--- DATA SECTION ---

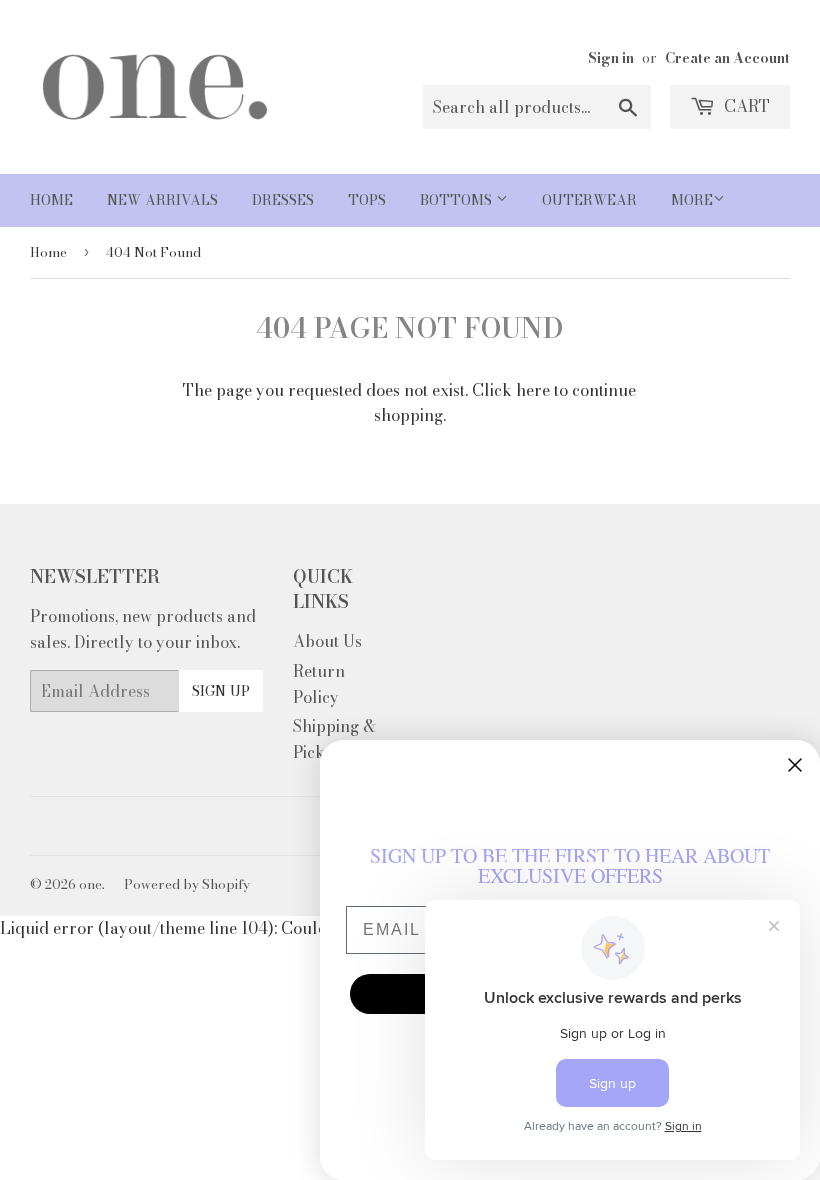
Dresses (283, 200)
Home (51, 200)
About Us (327, 641)
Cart (745, 106)
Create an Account (727, 58)
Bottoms (458, 200)
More (692, 200)
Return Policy (319, 684)
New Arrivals (162, 200)
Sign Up (221, 691)
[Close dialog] (795, 765)
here (533, 390)
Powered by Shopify (187, 884)
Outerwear (589, 200)
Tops (367, 200)
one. (92, 884)
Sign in (611, 58)
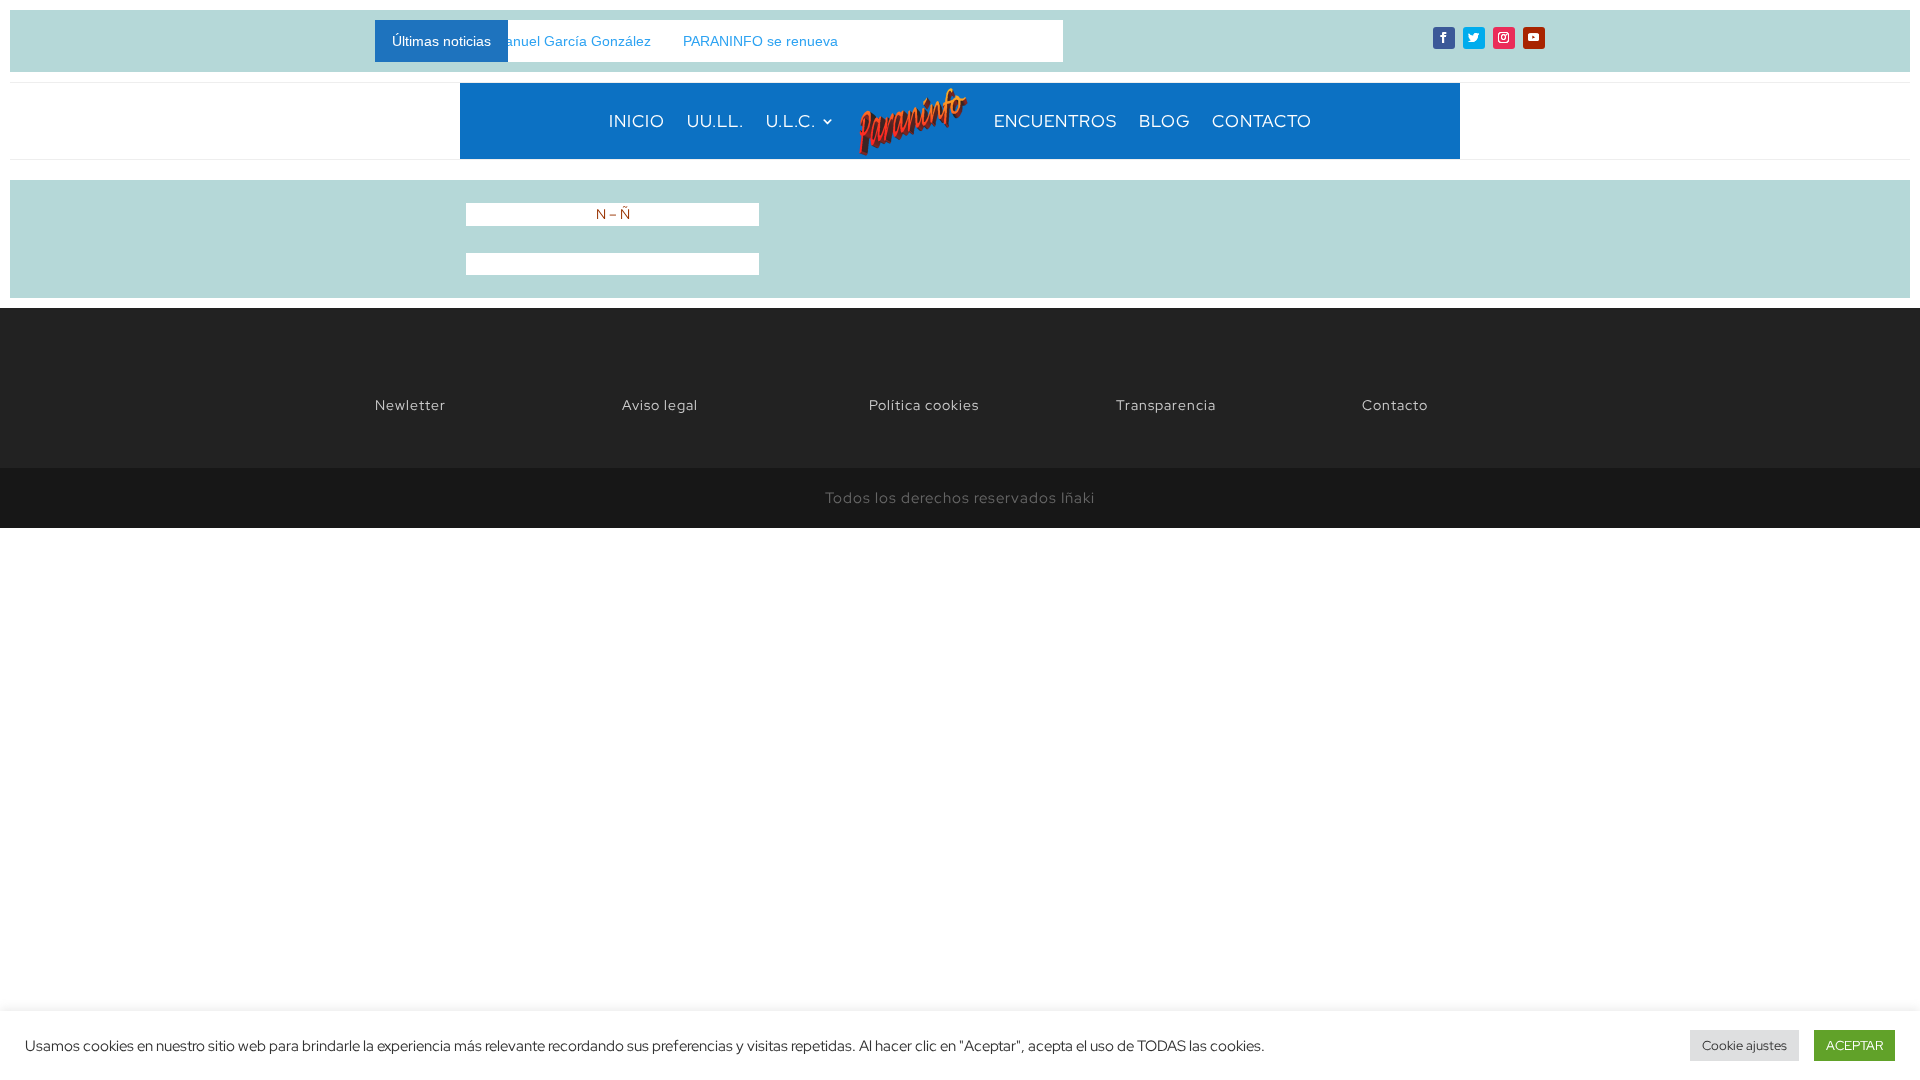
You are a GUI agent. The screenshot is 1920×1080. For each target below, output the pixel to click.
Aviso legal (660, 405)
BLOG (1164, 121)
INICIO (637, 121)
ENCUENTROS (1055, 121)
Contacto (1395, 405)
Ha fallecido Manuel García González (508, 41)
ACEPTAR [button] (1854, 1045)
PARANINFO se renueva (735, 41)
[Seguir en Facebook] (1444, 38)
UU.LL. (715, 121)
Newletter (410, 405)
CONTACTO (1262, 121)
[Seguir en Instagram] (1504, 38)
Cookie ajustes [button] (1744, 1045)
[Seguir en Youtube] (1534, 38)
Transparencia (1166, 405)
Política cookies (924, 405)
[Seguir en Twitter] (1474, 38)
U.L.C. (791, 121)
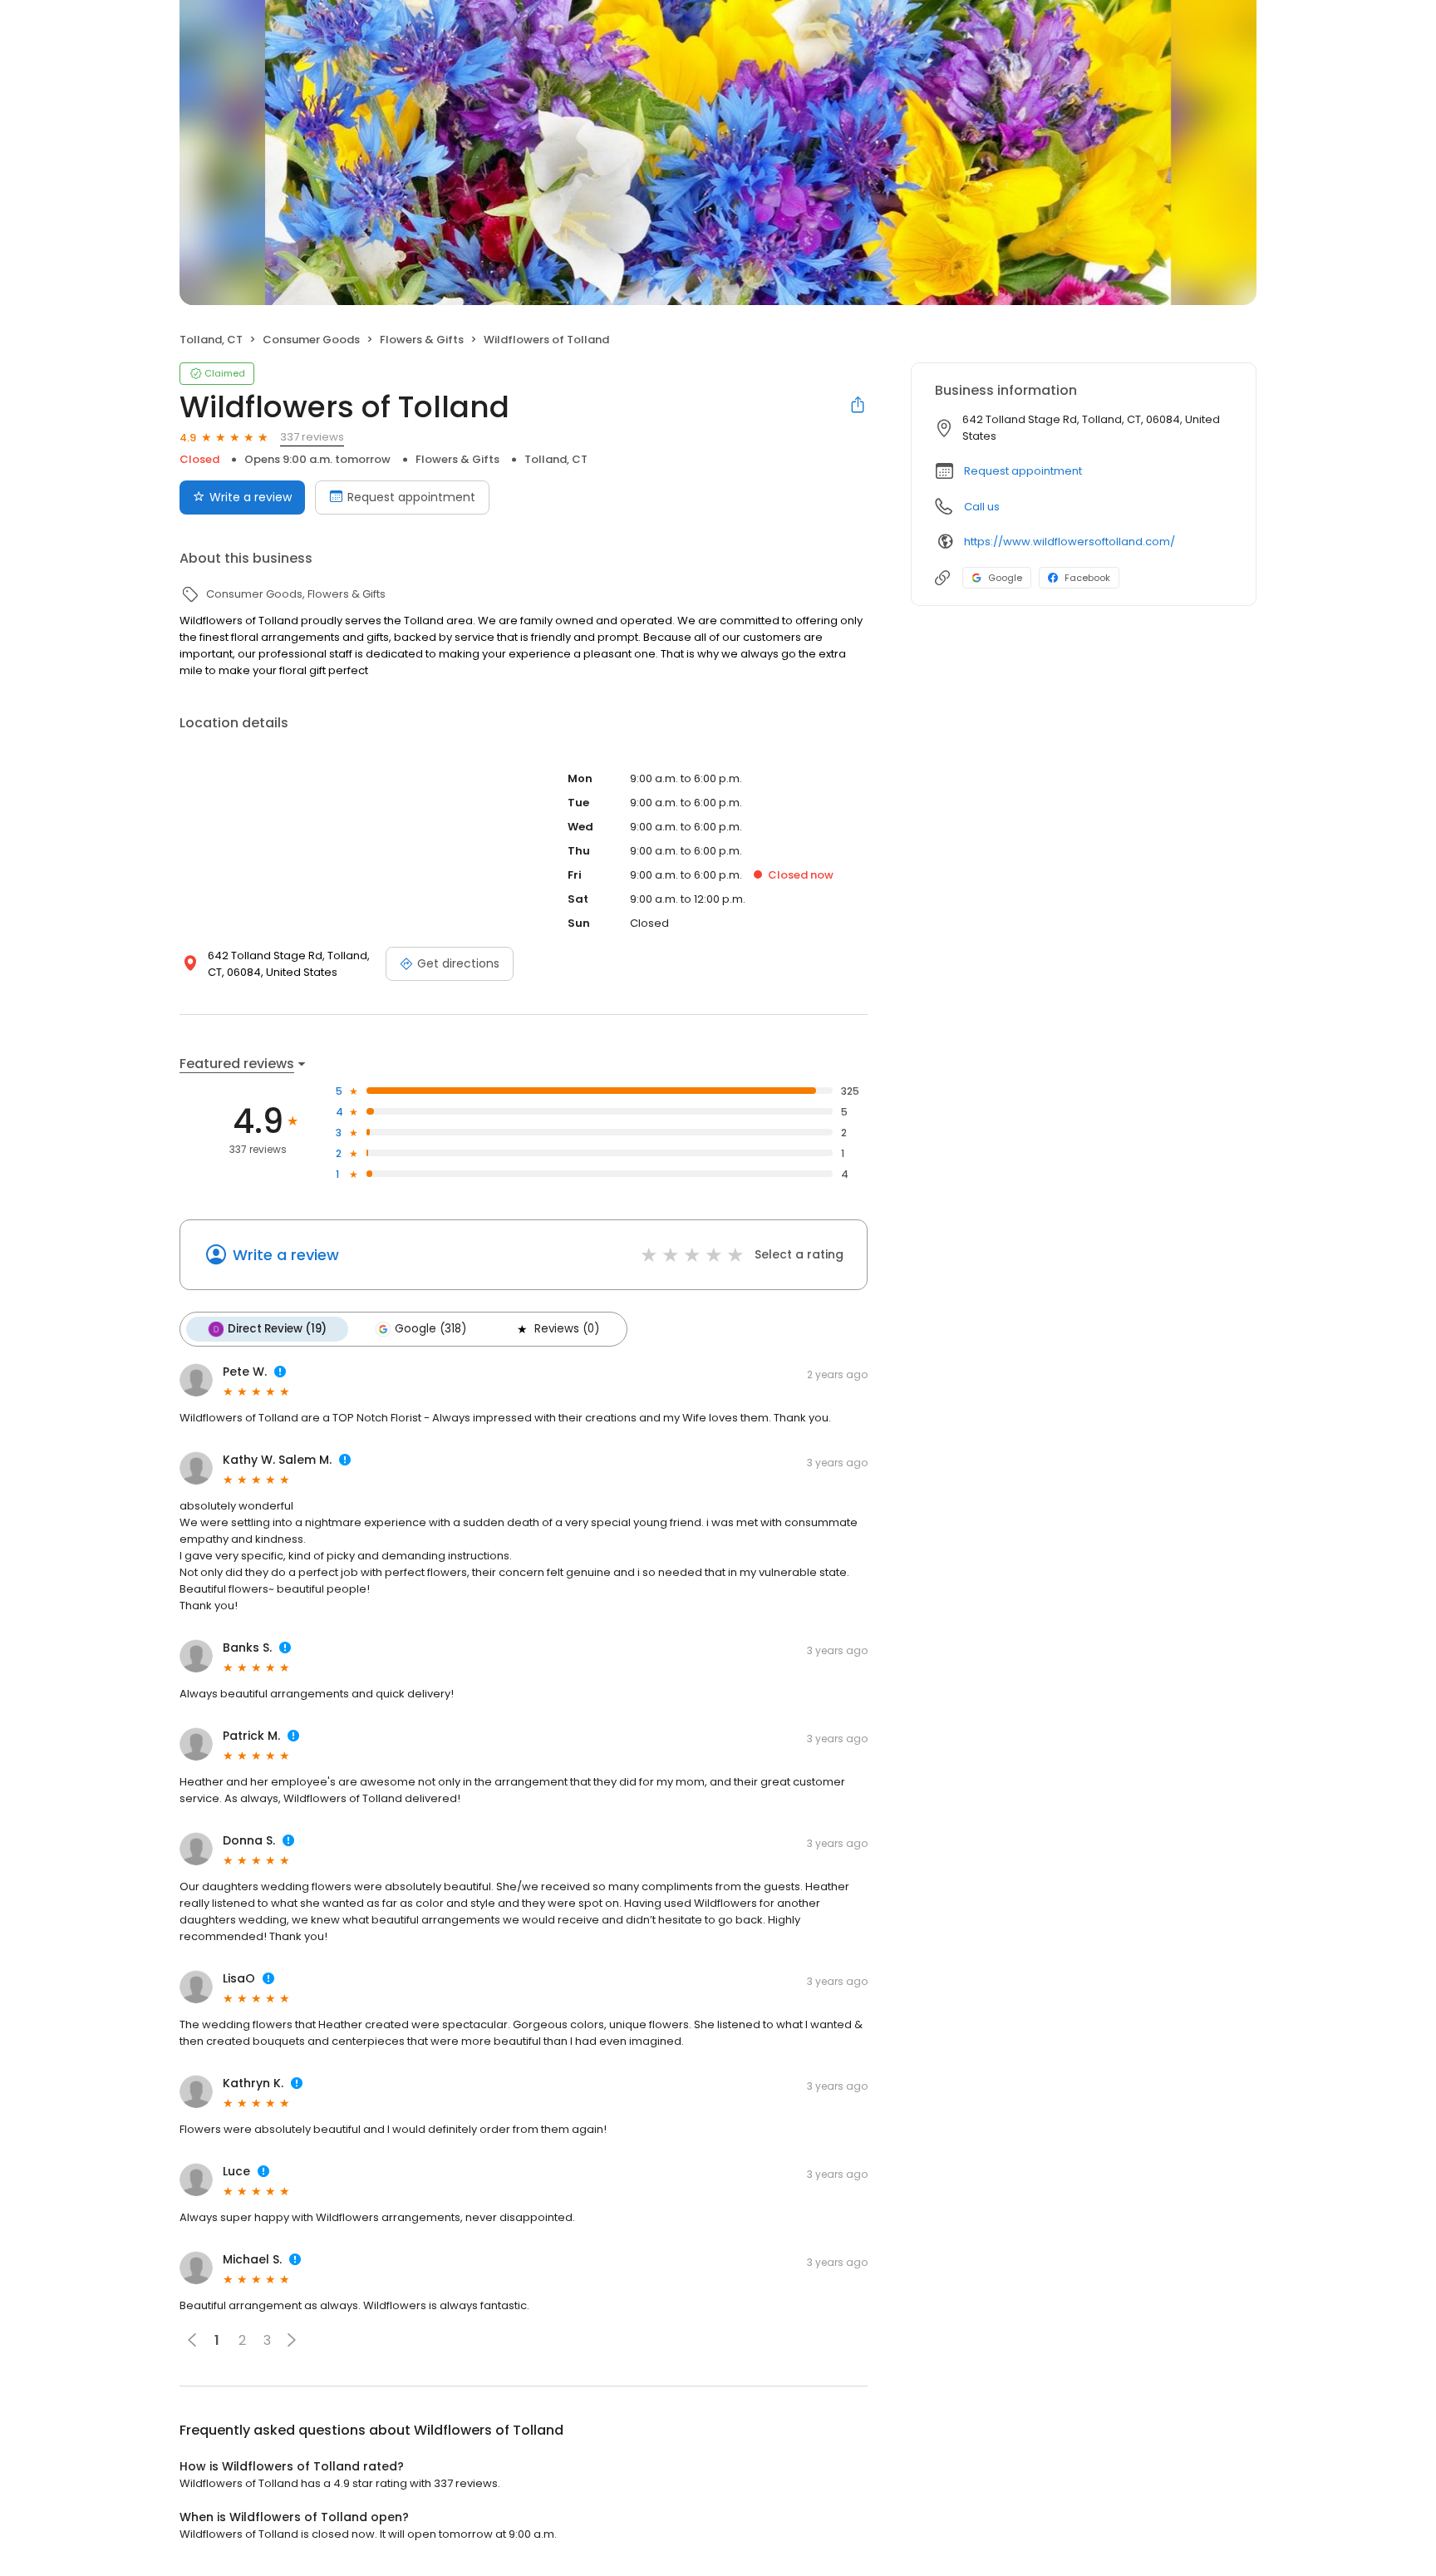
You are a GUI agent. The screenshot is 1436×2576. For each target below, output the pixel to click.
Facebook (1087, 577)
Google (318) (430, 1329)
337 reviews (312, 437)
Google (1005, 577)
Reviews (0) (566, 1329)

---

● ACTIVITY:
Return a copy of each line in the records above that has "screenshot" in it.

● YOUR SOLUTION:
You are a GUI agent. The screenshot is 1920×1080. For each target below, output the pixel to click.
You are a GUI agent. The screenshot is 1436×2576. For each target below, output the pixel to click.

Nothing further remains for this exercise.